Miró a Serge al decir "cualquier otra cosa" pero no fue una mirada maliciosa; de todos modos, Serge comprendió ahora que el viejo sabía cómo estaban las cosas porque, al fin y al cabo, cualquier persona con un poco de inteligencia hubiera comprendido que no salía con ella varias veces al mes simplemente para tomarle la mano. Dios mío, él tenía casi veintinueve años y ella sólo tenía veinte. ¿Qué otra cosa podía esperarse?
Serge comió de mala gana y Blackburn, como de costumbre, devoró todo lo que estaba a la vista y, sin hacerse rogar, se terminó casi todo lo que Serge no se comió.
– ¿Preocupado por los desórdenes? -preguntó Blackburn-. No te lo reprocho. Me pone un poco nervioso pensar que puedan hacer aquí lo que hicieron en el Este.
– Aquí nunca será igual -dijo Serge -. No toleraremos toda esta basura como lo hicieron en el Este.
– Sí, somos el mejor Departamento del país -dijo Blackburn-. Eso dicen los informes de prensa. Pero quiero saber cómo podrán enfrentarse unos pocos cientos de trajes azules con un océano de negros.
– No será así, estoy seguro de que no.
Aquella noche todos fueron retenidos más allá del horario del turno en Hollenbeck. Pero a las tres de la madrugada les permitieron marcharse. Blackburn se limitó a encogerse de hombros cuando Serge le dijo que evidentemente todo se había tranquilizado y que al día siguiente la situación se habría normalizado.

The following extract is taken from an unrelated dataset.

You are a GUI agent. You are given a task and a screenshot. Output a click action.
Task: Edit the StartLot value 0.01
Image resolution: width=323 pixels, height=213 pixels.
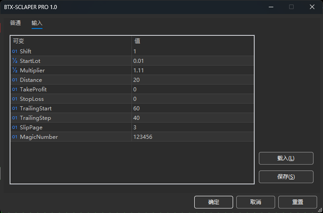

Sin embargo, las cosas no se normalizaron el jueves y a las siete y cinco de la tarde volvió a concentrarse una muchedumbre de dos mil personas en la esquina de la Ciento Dieciséis y Avalon y las unidades de Central, Universidad, Newton y Hollenbeck fueron enviadas urgentemente al lugar de los disturbios. A las diez de la noche, Serge y Blackburn dejaron de patrullar y permanecieron sentados en el aparcamiento de la comisaría escuchando la radio de la policía tal como estaban haciendo cuatro oficiales uniformados que estaban disponiéndose a salir hacia la zona de Watts.
En el cruce entre la carretera sobreelevada Imperial y Parmelee se efectuaron disparos contra un vehículo de la policía y una hora más tarde Serge escuchó que a un sargento se le negaba el permiso de utilización de gases lacrimógenos.
– Creo que se imaginan que el sargento no sabe lo que está sucediendo por ahí -dijo Blackburn -. Creo que suponen que debiera hablarles en lugar de utilizar gases contra ellos.
Pocas horas después de media noche se les confirmó de nuevo que no serían enviados a Watts y Serge y Blackburn pudieron retirarse. Serge había llamado a Mariana al restaurante a las diez y media y ella había accedido a encontrarse con él frente a la casa de Rosales a la hora que él pudiera. Ella solía estudiar hasta bien entrada la madrugada y Serge acudía allí cuando la familia Rosales ya dormía. Aparcaba al otro lado de la calle a la sombra de un olmo y ella se acercaba al coche y siempre era mejor que lo que él recordaba. Parecía como si no pudiera retener en la imaginación aquellos momentos. Los momentos transcurridos con Mariana. No podía recordar la catarsis de su amor. Sólo podía recordar que era como bañarse en una piscina caliente en la oscuridad y se sentía vivificado y nunca, en ningún momento, pensó que ello pudiera resultar perjudicial para él. Para ella no sabía.
Casi no se detuvo porque eran las dos y cuarto pero la luz estaba encendida y se detuvo sabiendo que, si estaba despierta, le oiría. AI cabo de un momento, la vio salir de puntillas de la puerta principal vestida con una suave bata azul y el fino camisón color de rosa que él conocía tan bien a pesar de no haberlo visto nunca a la luz. Pero conocía su tacto y experimentó sequedad en la boca al abrirle la portezuela.
– Pensaba que no ibas a venir -dijo ella al dejarla de besar él un momento.